Qual o problema desse experimento e, portanto, da pergunta formulada a partir dele? Primeiro, esse argumento é uma formulação romanceada da famosa “analogia do violonista”, proposta pela filósofa Judith Jarvis Thomson, em 1971. O problema central do argumento de Thomson é discutir a legitimidade do altruísmo compulsório, sobretudo em casos de estupro – por exemplo. A grande conclusão de Thomson é a seguinte: mesmo que o feto seja considerado uma pessoa com direito à vida, não significa automaticamente que é moralmente errado realizar um aborto.

Os autores da Folha reformularam esse argumento para perguntar o seguinte: “Isabela deve manter-se conectada ao artista?” A maioria dos entrevistados, obviamente, respondeu que não.

A partir daí, os autores imaginaram uma suposta réplica dos conservadores pró-vida. Segundo eles, a objeção pró-vida seria a de que “Isabela não provocou a conexão com o grande músico. Já a mulher que faz sexo sem proteção expõe-se ao risco de engravidar. Os cenários seriam diversos”. Portanto, isso seria uma falsa analogia. A tréplica dos articulistas foi: “Mas aceitar que não existe a obrigação de salvar o violinista implica concordar com a tese de que o aborto deve ser legal quando há estupro, afinal, não há participação deliberada da mulher, assim como quando há falhas do método anticoncepcional, coisa que sabidamente acontece”.

Não é surpreendente que a conclusão deles seja a seguinte: Como a questão prática envolve um dispositivo legal, chega-se à mesma conclusão da autora com a qual discordam: o aborto deve ser assegurado como um direito feminino, pelo menos em algumas situações.

Há uma diferença moral entre evitar danos e causar danos. No aborto, a morte de uma pessoa é intencional, o que é moralmente problemático​​

Contudo, essa não é a réplica mais substancial ao argumento de Thomson. Ao analisar possíveis objeções a um argumento, a boa prática argumentativa exige sempre trazer as objeções mais consistentes possíveis. Isso é fundamental porque, na ética do debate, deve-se ter um compromisso com a verdade. Essa postura no debate também evita a criação de espantalhos, em que se refuta uma versão simplificada e distorcida do argumento contrário. Foi exatamente o que os autores fizeram: refutaram espantalhos.
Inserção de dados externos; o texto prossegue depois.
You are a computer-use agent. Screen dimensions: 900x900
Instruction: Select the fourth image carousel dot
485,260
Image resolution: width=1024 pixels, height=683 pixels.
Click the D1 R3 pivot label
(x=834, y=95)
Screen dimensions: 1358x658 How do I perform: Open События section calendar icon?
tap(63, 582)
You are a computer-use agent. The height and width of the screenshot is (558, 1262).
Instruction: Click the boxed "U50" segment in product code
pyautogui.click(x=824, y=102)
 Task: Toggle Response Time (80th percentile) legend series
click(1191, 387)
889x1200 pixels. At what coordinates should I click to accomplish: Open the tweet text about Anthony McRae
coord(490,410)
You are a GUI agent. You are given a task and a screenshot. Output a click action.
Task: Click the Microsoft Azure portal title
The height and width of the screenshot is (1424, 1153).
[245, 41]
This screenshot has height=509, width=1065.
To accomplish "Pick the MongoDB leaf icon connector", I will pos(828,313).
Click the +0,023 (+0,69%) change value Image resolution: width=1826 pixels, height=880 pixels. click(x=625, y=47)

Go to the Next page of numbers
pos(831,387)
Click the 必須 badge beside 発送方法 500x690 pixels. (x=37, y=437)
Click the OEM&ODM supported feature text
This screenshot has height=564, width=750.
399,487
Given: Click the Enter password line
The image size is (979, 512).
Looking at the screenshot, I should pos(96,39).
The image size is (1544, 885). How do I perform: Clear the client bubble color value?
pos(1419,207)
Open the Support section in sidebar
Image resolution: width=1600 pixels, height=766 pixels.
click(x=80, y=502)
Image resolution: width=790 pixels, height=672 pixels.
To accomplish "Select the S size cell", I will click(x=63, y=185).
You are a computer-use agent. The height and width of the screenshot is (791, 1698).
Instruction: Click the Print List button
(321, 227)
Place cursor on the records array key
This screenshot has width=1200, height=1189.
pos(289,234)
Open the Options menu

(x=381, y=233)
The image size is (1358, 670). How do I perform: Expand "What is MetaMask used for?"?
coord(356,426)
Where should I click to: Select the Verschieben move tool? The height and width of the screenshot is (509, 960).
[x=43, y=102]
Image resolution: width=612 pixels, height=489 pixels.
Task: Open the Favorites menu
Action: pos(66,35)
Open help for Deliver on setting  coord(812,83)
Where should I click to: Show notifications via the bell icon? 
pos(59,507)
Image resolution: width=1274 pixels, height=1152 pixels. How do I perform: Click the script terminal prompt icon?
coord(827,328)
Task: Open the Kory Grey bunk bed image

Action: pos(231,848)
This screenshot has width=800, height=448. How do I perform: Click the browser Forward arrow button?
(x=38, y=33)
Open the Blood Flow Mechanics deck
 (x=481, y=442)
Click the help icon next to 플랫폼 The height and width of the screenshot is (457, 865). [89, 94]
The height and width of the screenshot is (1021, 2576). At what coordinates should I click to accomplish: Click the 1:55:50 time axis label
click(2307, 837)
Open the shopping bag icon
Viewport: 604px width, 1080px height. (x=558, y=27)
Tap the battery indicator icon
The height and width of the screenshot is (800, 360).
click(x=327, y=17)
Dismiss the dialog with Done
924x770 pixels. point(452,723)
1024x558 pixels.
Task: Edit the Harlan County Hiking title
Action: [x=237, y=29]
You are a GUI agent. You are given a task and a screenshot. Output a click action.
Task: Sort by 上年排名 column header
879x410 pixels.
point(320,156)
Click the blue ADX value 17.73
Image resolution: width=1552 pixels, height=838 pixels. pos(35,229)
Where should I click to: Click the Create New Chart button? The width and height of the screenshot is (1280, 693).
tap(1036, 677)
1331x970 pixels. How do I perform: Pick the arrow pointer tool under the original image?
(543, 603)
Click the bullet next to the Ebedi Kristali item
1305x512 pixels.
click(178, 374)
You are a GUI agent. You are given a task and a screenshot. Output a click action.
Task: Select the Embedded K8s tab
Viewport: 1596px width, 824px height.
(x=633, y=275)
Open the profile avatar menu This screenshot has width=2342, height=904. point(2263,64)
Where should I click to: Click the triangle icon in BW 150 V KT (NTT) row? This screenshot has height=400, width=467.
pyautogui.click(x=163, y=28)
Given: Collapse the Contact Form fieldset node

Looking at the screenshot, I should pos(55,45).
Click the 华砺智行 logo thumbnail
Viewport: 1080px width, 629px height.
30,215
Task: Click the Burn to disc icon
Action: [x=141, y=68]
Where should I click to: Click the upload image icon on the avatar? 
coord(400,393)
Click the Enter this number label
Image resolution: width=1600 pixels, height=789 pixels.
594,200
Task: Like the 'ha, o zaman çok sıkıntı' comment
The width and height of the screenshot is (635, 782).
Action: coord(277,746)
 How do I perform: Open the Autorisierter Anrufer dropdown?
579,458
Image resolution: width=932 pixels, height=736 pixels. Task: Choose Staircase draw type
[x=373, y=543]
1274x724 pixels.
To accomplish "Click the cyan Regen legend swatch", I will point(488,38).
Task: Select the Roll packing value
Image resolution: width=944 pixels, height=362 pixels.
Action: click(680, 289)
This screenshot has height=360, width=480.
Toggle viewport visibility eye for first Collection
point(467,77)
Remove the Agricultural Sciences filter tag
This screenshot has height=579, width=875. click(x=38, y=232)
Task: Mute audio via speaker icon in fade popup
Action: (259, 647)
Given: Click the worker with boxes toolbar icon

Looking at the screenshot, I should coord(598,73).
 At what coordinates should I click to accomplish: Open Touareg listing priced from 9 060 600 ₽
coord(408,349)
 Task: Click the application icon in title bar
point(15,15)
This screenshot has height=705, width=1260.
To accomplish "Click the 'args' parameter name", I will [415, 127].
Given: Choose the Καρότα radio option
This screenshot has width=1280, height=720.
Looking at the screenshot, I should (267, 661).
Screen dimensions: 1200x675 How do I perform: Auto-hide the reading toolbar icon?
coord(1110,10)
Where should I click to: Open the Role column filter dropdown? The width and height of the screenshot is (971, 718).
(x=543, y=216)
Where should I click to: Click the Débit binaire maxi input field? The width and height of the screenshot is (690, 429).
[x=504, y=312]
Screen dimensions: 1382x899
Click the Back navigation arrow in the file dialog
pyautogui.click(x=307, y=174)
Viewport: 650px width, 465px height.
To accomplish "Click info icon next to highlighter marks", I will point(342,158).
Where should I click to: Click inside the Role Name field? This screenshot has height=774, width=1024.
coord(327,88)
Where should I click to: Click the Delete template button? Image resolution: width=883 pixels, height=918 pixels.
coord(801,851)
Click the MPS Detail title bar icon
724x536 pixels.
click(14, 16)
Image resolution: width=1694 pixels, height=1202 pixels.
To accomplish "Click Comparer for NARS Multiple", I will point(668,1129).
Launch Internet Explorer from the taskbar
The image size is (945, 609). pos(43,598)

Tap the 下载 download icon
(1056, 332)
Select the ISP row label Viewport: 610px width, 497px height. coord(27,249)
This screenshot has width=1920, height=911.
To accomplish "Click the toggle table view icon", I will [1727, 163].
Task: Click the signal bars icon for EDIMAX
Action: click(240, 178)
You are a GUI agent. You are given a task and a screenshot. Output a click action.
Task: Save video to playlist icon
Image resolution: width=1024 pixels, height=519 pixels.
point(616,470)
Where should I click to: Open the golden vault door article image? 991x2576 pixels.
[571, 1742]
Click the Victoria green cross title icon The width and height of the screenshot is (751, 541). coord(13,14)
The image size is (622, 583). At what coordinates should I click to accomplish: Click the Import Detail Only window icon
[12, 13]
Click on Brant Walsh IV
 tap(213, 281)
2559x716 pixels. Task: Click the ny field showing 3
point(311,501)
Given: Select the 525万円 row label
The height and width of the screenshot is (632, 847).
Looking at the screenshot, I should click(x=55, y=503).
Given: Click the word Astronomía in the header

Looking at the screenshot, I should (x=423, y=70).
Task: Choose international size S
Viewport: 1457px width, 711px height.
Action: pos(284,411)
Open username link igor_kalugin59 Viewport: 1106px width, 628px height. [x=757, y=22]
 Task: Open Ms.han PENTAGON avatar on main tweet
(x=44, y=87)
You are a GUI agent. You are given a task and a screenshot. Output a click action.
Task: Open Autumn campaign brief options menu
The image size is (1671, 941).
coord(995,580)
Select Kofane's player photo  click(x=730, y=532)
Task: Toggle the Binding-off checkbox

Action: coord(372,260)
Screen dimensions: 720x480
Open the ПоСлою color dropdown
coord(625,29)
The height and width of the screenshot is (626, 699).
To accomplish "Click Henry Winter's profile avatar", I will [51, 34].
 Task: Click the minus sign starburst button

Ora, a objeção mais consistente ao argumento do violinista foi formulada por Christopher Kaczor, em seu livro A ética do aborto. Não entrarei em detalhes; basta dizer que, em resumo, Kaczor argumenta que a analogia do violinista falha porque o aborto envolve matar diretamente o feto, enquanto desconectar-se do violinista permite que ele morra de causas naturais. A intenção e a ação no aborto são terminar a vida do feto. Isso é significativamente diferente de retirar suporte vital de uma pessoa em estado terminal. Há uma diferença moral entre evitar danos e causar danos. No aborto, a morte de uma pessoa é intencional, o que é moralmente problemático​​.

A pergunta correta para as entrevistas, a fim de evitar preconceitos e expor a efetiva experiência do aborto – nos termos da própria Judith Thomson – seria: É moralmente aceitável que Isabela contrate médicos para esquartejar o artista e jogar seus restos mortais no lixo? Posso apostar que Dias e Schwartsman ouviriam respostas bem diferentes.